Your instructions:
This exercise calls for the line with "Click the Nespresso", the line with "Given: Click 收藏 for 企业技术改造投资项目核准", and all lines between them in the material below, output exactly and with no other lines.
+++ Records for this exercise +++
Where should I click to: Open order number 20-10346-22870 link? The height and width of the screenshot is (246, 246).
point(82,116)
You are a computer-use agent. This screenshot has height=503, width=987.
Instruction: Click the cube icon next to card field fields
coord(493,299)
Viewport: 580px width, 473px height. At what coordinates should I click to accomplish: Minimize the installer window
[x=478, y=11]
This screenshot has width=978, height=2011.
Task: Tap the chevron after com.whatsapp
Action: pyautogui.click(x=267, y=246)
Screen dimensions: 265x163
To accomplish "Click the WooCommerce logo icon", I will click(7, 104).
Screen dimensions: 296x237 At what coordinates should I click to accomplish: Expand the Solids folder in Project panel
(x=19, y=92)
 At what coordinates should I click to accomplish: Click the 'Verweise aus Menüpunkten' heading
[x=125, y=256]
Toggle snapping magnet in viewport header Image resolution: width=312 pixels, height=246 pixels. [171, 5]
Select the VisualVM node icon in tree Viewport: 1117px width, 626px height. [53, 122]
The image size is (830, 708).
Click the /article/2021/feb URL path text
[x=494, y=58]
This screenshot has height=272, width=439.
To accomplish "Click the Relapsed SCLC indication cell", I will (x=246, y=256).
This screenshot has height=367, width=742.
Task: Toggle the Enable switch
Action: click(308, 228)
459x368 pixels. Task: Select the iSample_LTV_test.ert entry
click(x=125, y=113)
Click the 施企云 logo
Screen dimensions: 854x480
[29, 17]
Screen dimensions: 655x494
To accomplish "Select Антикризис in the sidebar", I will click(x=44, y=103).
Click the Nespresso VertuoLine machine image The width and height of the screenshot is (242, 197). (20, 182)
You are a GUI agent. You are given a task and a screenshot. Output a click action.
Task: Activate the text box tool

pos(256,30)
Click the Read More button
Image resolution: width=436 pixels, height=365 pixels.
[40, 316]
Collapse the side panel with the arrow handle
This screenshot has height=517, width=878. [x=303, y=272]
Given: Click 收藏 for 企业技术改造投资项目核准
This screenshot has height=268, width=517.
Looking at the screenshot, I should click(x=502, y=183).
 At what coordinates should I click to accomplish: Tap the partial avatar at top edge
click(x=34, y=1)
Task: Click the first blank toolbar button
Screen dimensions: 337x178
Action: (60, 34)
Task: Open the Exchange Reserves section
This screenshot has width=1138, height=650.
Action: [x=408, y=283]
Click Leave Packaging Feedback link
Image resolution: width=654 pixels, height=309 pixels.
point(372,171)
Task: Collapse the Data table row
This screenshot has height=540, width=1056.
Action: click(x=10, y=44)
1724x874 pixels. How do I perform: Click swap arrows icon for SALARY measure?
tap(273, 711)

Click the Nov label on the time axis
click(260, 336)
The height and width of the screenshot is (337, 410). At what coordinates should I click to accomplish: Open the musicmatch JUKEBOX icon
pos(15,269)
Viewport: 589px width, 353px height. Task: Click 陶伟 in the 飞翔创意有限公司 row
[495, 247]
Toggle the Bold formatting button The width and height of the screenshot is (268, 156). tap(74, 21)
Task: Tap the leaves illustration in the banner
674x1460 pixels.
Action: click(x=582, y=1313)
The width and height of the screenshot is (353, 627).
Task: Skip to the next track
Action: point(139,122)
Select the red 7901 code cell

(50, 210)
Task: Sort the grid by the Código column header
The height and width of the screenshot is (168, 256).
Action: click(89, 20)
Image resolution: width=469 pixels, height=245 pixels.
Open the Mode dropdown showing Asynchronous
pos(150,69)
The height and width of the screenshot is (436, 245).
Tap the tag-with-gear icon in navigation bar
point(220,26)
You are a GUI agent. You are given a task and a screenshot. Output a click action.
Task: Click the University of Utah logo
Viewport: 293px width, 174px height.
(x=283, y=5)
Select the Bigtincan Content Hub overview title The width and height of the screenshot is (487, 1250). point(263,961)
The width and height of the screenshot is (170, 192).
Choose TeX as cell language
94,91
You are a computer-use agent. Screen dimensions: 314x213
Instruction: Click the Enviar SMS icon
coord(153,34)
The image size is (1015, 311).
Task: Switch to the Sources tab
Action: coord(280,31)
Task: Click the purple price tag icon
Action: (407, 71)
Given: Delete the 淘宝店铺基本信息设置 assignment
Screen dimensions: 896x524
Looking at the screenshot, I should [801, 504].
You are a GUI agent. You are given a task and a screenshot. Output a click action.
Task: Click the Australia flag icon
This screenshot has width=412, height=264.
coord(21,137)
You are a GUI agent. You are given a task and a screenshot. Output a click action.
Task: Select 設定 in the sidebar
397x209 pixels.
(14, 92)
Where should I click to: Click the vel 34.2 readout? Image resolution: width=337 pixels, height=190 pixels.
+++
Reply:
Click the Nespresso VertuoLine machine image The width and height of the screenshot is (242, 197). (20, 182)
You are a GUI agent. You are given a task and a screenshot. Output a click action.
Task: Activate the text box tool

pos(256,30)
Click the Read More button
Image resolution: width=436 pixels, height=365 pixels.
[40, 316]
Collapse the side panel with the arrow handle
This screenshot has height=517, width=878. [x=303, y=272]
Given: Click 收藏 for 企业技术改造投资项目核准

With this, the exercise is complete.